Joking aside, learning all of these things was very interesting, and KSR’s characters are fun to follow. Each section closely follows a portion of the life of one of the central characters. With so many events and so much prose, it is impossible not to become attached to each of them as their lives ebb and flow, and their allegiances and values shift in their long lives.

Unfortunately, it does feel like each successive book in the trilogy is worse than the one before. Each one gets longer (748 pages for book three) and there is less central conflict in each successive book. The narrative techniques used to keep Red Mars feeling exciting (foreshadowing a very important murder, flashbacks, etc.) are all abandoned in favor of straight linear description of the timeline in the successive books.

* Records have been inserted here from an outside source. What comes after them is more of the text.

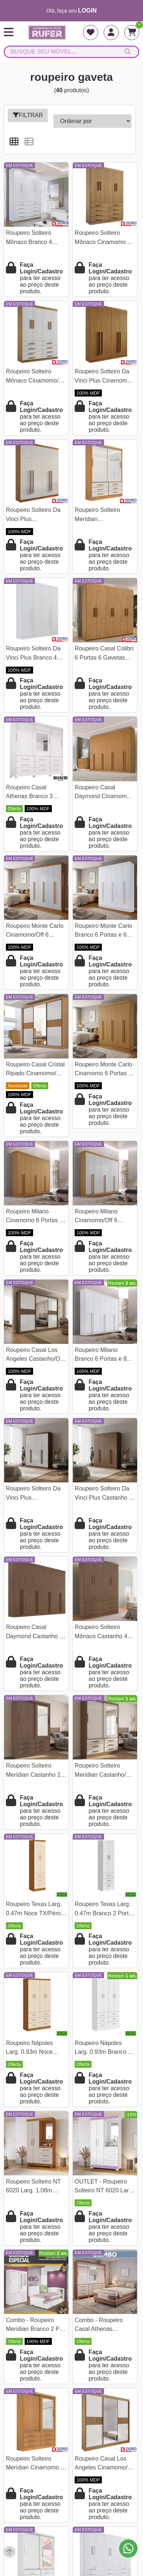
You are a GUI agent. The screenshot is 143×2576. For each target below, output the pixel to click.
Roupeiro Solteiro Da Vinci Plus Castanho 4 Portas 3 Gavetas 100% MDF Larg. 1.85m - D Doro (103, 1494)
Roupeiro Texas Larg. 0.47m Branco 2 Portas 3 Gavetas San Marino (105, 1909)
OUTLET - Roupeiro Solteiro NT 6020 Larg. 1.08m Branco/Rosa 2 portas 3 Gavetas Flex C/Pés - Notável (104, 2187)
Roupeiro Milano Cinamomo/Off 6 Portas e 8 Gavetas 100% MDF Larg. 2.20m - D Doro (100, 1217)
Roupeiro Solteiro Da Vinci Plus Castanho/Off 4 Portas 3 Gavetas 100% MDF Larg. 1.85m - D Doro (35, 1494)
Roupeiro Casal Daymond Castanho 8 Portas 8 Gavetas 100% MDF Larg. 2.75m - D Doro (34, 1632)
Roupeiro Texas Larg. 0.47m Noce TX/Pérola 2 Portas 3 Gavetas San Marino (35, 1909)
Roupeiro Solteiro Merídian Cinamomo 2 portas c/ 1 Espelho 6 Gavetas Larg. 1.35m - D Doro (35, 2464)
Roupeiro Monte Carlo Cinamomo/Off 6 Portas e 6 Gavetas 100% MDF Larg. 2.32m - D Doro (35, 931)
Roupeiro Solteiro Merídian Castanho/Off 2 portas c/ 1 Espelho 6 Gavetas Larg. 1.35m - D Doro (105, 1771)
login (87, 10)
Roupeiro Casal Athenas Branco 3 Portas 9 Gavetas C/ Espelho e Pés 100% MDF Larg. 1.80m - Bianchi (33, 792)
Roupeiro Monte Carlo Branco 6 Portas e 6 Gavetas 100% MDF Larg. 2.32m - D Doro (103, 931)
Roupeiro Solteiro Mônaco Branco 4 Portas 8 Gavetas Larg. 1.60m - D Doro (36, 238)
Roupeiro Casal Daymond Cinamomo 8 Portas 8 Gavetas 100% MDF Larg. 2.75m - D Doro (105, 792)
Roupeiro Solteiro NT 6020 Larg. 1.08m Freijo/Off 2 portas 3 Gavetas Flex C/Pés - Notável (34, 2187)
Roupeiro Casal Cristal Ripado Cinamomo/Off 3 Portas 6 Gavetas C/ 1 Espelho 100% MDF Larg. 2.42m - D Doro (35, 1070)
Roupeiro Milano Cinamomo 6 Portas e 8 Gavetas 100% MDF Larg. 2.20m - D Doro (35, 1217)
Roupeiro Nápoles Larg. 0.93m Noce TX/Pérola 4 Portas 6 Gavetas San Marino (33, 2048)
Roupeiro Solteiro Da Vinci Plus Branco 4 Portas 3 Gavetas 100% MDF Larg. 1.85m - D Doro (33, 654)
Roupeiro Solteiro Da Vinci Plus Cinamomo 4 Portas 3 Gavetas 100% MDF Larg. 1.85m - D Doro (105, 376)
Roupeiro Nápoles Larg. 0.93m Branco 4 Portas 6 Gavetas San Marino (103, 2048)
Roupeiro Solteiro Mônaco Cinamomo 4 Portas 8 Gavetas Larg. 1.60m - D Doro (105, 238)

This said, following the characters to the end of their paths is still an emotionally satisfying journey, and KSR’s depiction of what a human diaspora might actually look like in the near future is a compelling and believable vision.



Related Books

If you loved this one, you might also like:


Rendezvous with Rama - Arthur C. Clarke

A bizarre cylindrical object is hurtling through the Solar System in the not-so-distant future. We follow a crew sent to explore and report on the giant object, and see what wonders it holds inside.


The Martian - Andy Weir

This straight-ahead thriller follows the journey of one man's mission to survive and return to Earth after a series of disasters strand him alone on Mars.





The Expanse Series - James S.A. Corey

A massive and realistic feeling series about humanity's diaspora through the solar system, with one of the most fleshed-out fictional universes that scifi has ever seen.